Addressing the National Management Conference in Colombo today, he stated that the issue Sri Lanka has to face most of all is in regard to the judiciary.
“Is Sri Lanka’s judiciary sufficiently strong? What is the body blow we suffered when Shirani Bandaranaike was hastily removed as Chief Justice?”
“Actually during the discussion on the UN resolution, the only issue that came up and I was surprised was not about the armed forces but about the judiciary. Have you got a sufficiently strong judiciary?”
The Prime Minister said that in the discussions the Sri Lankan government finally took up the position that “we have to work through our domestic mechanism.”
“In that new mechanism we created, the domestic mechanism is not at the core of it.

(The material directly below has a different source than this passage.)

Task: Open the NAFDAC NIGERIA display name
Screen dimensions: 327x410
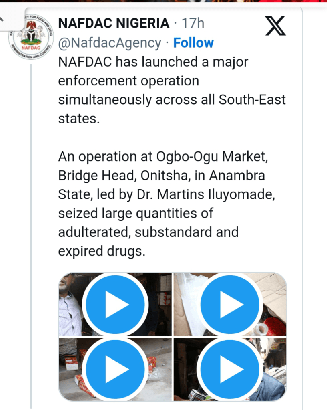Action: click(114, 24)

Which a lot of people are getting excited,” he said.
He said that the government’s objectives are national unity through finding out the truth and reconciliation. “Everyone agrees that we should find out the truth. But then, finding out the truth means reconciliation cannot suffer.”
He said that they have to look at the victims, what compensation can be given and what else the government can do for them. “But as one of the members of the TNA told me ‘all that we do will not bring the dead alive’,” he added.
“But let us actually ensure that it does not happen again and there is unity.”
He pointed out that the government is devising a judicial mechanism which will be under domestic jurisdiction.
“The discussion is always about this domestic jurisdiction not on the fact that our aim is truth and reconciliation.”
“We have to find a middle way and being Sri Lankans we found our way,” Wickremesinghe said, adding that they put their heads together with some of the religious leaders, civil society and even members of the Tamil and Muslim communities and came together to ensure that Sri Lanka can have its own mechanisms to restore good governance.
At the very base of this is a democratic society. The right you have as citizens to speak you mind, the right you have to worship your religion, he said.
“Whether you’re Buddhist or Christian or Muslim or Hindu, everyone should have the right of worship,” the PM emphasized.
“So this is the challenge and it’s not a challenge only for the government or only for the Parliament it’s a challenge for all of us. A democratic society is your society. But that the only way the sovereignty of the people can be safeguarded.”
“There will always be extremists on either side who’ll oppose it for different reasons but the people as a whole has to face this challenge,” he said.